2. Strength training protects bone health and muscle mass.
After puberty, whether you are a man or a woman, you begin to lose about 1 percent of your bone and muscle strength every year. “One of the best ways to stop, prevent, and even reverse bone and muscle loss is to add strength training to your workouts,” advises Troy Tuttle, MS, an exercise physiologist at the University of Texas Medical School in Houston.”
Strength training makes you stronger and fitter.
Strength training is also called resistance training because it involves strengthening and toning your muscles by contracting them against a resisting force. There are two types of resistance training:
Isometric resistance involves contracting your muscles against a non-moving object, such as against the floor in a push-up
Isotonic strength training involves contracting your muscles through a range of motion as in weight lifting.
Both make you stronger and can get you into better shape. Remember that with strength training your muscles need time to recover, so it should only be done on alternate days. Always take some time to warm up and cool down after strength training.
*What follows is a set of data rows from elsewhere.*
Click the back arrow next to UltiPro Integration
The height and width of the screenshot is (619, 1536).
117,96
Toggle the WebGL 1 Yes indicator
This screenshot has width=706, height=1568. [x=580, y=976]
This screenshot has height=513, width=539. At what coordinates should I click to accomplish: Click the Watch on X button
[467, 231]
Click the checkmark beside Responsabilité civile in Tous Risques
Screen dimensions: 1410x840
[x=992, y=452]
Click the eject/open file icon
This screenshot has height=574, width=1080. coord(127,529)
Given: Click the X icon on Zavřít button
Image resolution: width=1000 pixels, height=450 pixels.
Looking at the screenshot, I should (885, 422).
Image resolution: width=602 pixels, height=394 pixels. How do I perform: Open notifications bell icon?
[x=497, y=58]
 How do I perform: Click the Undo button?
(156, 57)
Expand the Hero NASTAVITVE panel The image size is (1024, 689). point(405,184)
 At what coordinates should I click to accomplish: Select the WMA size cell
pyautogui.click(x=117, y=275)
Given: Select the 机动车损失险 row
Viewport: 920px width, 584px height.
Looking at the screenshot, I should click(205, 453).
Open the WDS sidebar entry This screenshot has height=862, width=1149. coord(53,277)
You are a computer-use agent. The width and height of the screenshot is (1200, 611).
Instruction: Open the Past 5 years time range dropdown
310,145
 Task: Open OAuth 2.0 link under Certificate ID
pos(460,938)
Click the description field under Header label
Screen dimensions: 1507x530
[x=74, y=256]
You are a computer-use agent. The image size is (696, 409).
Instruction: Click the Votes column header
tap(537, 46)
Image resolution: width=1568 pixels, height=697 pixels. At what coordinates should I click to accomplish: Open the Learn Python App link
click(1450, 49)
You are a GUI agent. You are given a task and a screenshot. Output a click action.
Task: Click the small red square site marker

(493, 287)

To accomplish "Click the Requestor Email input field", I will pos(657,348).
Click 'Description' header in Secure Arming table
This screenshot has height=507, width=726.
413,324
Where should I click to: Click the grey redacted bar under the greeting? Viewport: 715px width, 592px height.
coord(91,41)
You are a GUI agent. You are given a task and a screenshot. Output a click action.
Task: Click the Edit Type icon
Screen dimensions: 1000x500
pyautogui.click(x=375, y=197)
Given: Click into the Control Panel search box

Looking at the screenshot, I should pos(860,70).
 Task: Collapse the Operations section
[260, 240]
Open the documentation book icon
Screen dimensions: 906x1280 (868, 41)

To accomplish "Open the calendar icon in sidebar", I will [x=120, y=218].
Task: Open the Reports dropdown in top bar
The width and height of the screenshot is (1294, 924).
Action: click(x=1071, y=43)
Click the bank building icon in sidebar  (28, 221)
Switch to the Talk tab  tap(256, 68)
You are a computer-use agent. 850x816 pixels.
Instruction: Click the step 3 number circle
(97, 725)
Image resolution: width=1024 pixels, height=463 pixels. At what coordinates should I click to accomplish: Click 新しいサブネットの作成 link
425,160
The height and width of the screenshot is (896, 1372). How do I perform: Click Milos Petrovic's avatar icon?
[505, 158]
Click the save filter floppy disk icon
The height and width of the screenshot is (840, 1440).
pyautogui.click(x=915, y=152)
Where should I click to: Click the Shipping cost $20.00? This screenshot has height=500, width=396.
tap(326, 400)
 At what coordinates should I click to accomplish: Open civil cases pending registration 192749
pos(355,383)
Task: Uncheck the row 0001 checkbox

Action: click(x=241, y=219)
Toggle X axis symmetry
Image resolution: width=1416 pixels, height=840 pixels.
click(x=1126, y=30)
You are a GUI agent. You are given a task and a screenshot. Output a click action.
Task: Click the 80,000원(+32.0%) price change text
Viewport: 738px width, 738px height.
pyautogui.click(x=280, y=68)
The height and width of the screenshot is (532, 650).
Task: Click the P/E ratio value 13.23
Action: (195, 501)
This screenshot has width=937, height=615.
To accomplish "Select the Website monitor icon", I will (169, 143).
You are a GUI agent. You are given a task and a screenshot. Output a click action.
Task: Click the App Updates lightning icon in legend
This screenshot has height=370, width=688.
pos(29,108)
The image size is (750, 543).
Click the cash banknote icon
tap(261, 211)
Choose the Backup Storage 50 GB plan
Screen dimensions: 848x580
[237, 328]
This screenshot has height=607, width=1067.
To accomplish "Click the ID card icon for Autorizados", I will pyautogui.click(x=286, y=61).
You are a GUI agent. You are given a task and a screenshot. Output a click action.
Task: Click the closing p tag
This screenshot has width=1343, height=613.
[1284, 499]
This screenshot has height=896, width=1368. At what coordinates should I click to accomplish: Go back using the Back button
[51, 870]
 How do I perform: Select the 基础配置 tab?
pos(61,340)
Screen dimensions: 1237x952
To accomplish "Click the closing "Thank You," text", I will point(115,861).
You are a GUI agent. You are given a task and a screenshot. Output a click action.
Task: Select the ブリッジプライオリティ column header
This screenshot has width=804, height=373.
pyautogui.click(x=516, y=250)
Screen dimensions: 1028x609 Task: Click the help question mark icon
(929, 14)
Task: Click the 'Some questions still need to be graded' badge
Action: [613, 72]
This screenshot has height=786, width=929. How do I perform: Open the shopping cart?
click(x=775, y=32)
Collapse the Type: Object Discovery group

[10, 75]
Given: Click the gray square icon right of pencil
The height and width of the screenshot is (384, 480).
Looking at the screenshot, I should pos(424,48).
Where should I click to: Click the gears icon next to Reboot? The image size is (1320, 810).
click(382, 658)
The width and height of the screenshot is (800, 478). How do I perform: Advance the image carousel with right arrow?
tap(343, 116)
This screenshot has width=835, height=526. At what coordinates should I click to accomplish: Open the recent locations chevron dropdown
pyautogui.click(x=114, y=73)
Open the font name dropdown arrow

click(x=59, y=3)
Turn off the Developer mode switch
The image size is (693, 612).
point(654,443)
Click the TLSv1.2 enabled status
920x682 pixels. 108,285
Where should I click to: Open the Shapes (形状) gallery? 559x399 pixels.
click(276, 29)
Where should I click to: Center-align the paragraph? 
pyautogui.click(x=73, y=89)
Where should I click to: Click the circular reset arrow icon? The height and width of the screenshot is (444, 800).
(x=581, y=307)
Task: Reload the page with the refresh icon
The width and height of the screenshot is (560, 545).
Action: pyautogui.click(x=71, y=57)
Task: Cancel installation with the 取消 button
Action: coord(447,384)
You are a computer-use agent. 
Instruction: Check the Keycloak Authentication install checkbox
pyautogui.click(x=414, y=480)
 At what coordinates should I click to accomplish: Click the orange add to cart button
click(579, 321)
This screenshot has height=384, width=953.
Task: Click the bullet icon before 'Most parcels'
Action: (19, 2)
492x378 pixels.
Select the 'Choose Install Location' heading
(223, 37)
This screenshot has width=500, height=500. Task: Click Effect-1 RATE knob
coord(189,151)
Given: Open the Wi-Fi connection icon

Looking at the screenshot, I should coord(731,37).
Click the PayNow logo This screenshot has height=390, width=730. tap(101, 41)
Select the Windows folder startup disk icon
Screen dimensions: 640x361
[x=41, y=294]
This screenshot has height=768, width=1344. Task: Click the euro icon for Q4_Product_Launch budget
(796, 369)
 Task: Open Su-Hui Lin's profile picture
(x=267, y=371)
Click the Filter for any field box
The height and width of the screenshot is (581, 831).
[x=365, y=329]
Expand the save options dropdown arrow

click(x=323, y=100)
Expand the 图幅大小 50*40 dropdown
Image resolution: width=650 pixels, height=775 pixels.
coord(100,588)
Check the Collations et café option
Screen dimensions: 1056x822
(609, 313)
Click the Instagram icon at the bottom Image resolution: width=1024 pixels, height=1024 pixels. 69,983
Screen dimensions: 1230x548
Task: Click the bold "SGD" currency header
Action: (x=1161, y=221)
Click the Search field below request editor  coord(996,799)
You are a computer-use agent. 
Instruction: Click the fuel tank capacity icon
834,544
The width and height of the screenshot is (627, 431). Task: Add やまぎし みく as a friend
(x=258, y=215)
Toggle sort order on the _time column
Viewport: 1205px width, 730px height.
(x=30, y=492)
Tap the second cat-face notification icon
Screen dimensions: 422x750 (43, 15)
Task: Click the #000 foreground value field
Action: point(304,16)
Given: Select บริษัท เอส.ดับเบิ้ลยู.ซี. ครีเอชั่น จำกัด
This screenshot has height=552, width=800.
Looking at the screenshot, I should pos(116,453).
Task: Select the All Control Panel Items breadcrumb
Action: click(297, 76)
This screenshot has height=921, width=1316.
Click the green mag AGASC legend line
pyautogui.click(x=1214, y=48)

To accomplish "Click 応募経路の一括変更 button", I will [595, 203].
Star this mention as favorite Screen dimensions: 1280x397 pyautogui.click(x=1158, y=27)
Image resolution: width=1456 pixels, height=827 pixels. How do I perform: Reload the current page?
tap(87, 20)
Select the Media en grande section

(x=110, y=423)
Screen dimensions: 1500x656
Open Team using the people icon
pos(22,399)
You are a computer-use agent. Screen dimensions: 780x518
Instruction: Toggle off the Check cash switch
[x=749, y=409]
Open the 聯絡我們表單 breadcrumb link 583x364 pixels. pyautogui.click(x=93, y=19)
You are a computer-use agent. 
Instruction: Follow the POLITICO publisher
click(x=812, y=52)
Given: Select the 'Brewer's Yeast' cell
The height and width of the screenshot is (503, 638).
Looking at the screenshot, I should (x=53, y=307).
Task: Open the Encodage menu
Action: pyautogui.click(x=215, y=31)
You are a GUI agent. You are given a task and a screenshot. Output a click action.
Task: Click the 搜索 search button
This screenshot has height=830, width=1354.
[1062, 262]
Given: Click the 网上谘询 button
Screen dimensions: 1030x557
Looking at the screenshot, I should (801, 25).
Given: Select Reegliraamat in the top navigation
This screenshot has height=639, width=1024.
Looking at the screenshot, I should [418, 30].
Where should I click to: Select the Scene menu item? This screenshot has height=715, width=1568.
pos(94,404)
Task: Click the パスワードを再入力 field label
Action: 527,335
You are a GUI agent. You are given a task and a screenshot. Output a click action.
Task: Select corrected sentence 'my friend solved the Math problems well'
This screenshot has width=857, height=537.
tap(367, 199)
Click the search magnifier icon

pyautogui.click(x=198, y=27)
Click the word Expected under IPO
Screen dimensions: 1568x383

Strength training helps you develop better body mechanics.
Strength training has benefits that go well beyond the appearance of nicely toned muscles. Your balance and coordination will improve, as will your posture. More importantly, if you have poor flexibility and balance, strength training can reduce your risk of falling by as much as 40 percent, a crucial benefit, especially as you get older.
Strength training plays a role in disease prevention.
Studies have documented the many wellness benefits of strength training. If you have arthritis, strength training can be as effective as medication in decreasing arthritis pain. Strength training can help post-menopausal women increase their bone density and reduce the risk of bone fractures. And for the 14 million Americans with type 2 diabetes, strength training along with other healthy lifestyle changes can help improve glucose control.
Strength training boosts energy levels and improves your mood.
Strength training will elevate your level of endorphins (natural opiates produced by the brain), which will make you feel great. As if that isn’t enough to convince you, strength training has also been shown to be a great antidepressant, to help you sleep better, and to improve your overall quality of life.
Strength training translates to more calories burned.
You burn calories during strength training, and your body continues to burn calories after strength training, a process called “physiologic homework.” More calories are used to make and maintain muscle than fat, and in fact strength training can boost your metabolism by 15 percent — that can really jumpstart a weight loss.